2021年6月4日(金) 13:45 〜 15:15 Ch.04 (Zoom会場04)

コンビーナ:瀧川 晶(東京大学 大学院理学系研究科 地球惑星科学専攻)、三浦 均(名古屋市立大学大学院理学研究科)、大坪 貴文(自然科学研究機構 国立天文台)、野村 英子(国立天文台 科学研究部)、座長:大屋 瑶子(東京大学)、野津 翔太(理化学研究所 開拓研究本部 坂井星・惑星形成研究室)

14:15 〜 14:30

[PCG19-09] 磁気駆動円盤風で進化する原始惑星系円盤におけるケイ酸塩ダストの結晶化度

*荒川 創太1、松本 侑士2、本田 充彦3 (1.国立天文台、2.台湾中央研究院、3.岡山理科大学)

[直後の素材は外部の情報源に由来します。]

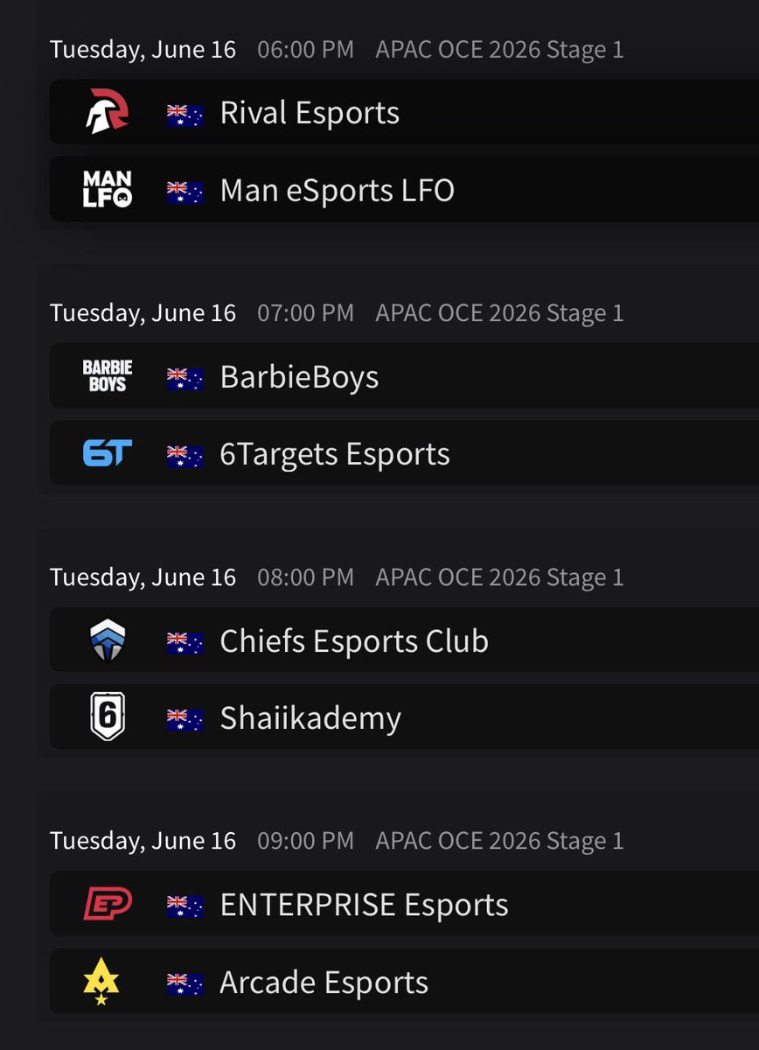
Task: Select the BarbieBoys team name
Action: [x=299, y=377]
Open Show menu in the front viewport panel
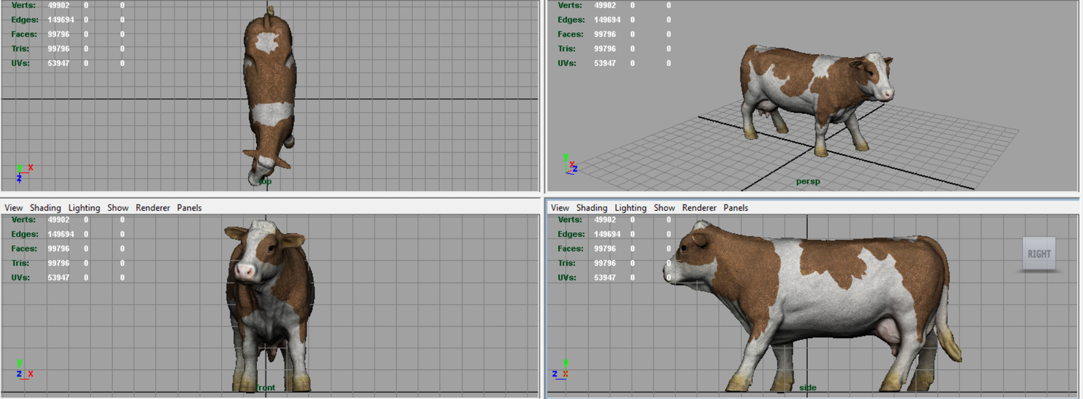 [118, 208]
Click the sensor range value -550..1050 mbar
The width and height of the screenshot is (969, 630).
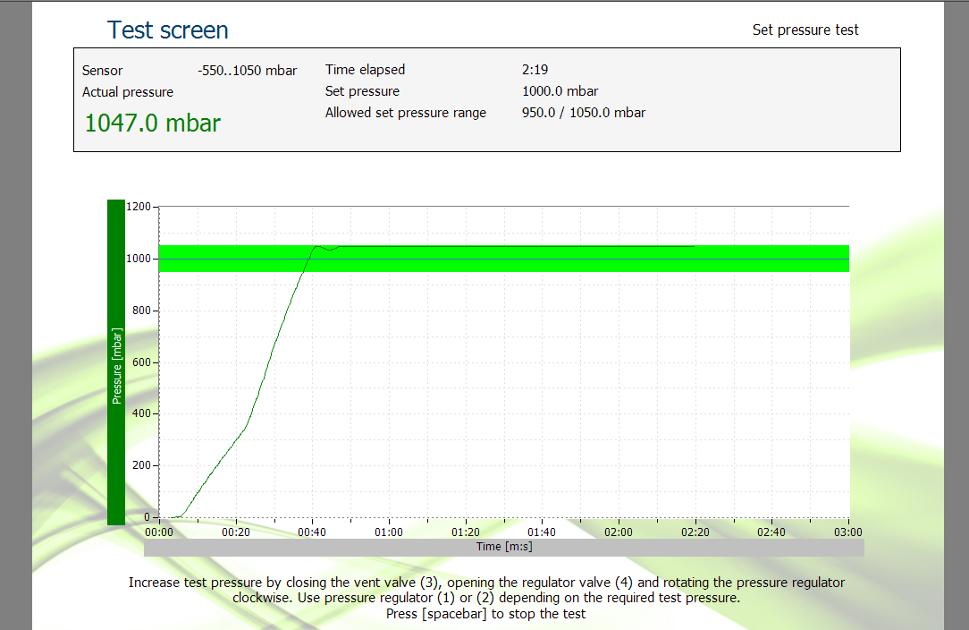coord(247,71)
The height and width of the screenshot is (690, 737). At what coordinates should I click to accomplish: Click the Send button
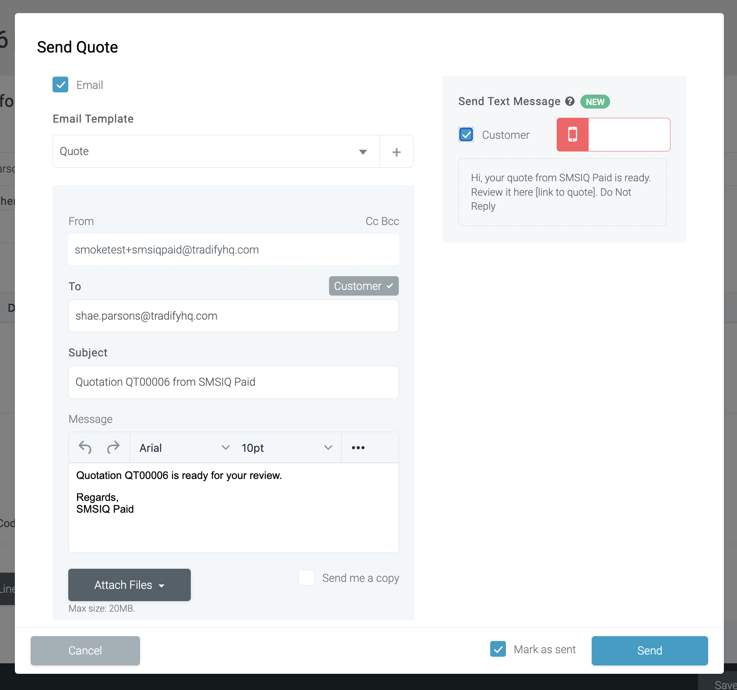coord(649,651)
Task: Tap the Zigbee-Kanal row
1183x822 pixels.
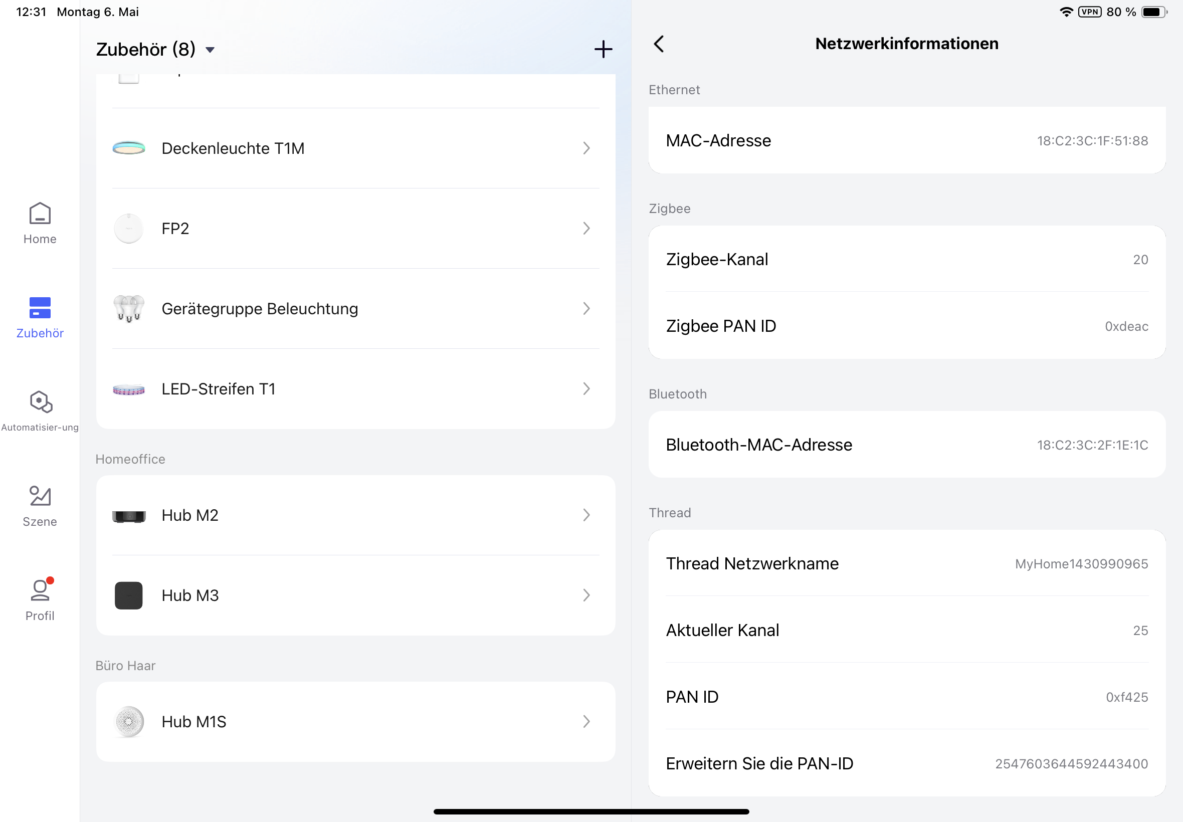Action: coord(906,259)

キーワード:原始惑星系円盤、ダスト、結晶化度、磁気駆動円盤風

Understanding the process of radial mixing in protoplanetary disks is of great importance in the context of star and planet formation in the solar and extrasolar systems. In particular, the radial distribution of crystalline silicate dust particles in disks is the key to understanding the material mixing process from astronomical observations (e.g., Honda et al. 2006; Maaskant et al. 2015). In protoplanetary disks, dust particles are radially transported by three processes, namely, advection, diffusion, and the radial drift of dust particles. The effects of these processes in viscous accretion disks are studied so far (e.g., Gail 2001; Pavlyuchenkov & Dullemond 2007).
Recent observations of protoplanetary disks by ALMA revealed that the disk structure (e.g., rings, gaps, and spirals) formed in the early stage of disk evolution. The magnetically driven disk wind (e.g., Suzuki et al. 2010) is one of the candidates to create observed structures, and the effects of disk winds on the evolution of dust and gas are investigated in previous studies (e.g., Takahashi & Muto 2018).
Here we calculate the radial distribution of crystalline silicate dust particles in evolving protoplanetary disks due to magnetically driven disk winds. We found that the radial distribution of the crystallinity strongly depends on the timescales of viscous evolution, the radial drift of dust particles, and wind mass loss, as the structure of gas and dust also depends on these timescales (e.g., Takahashi & Muto 2018). The crystallinity of dust particles may relate to the structure of protoplanetary disks.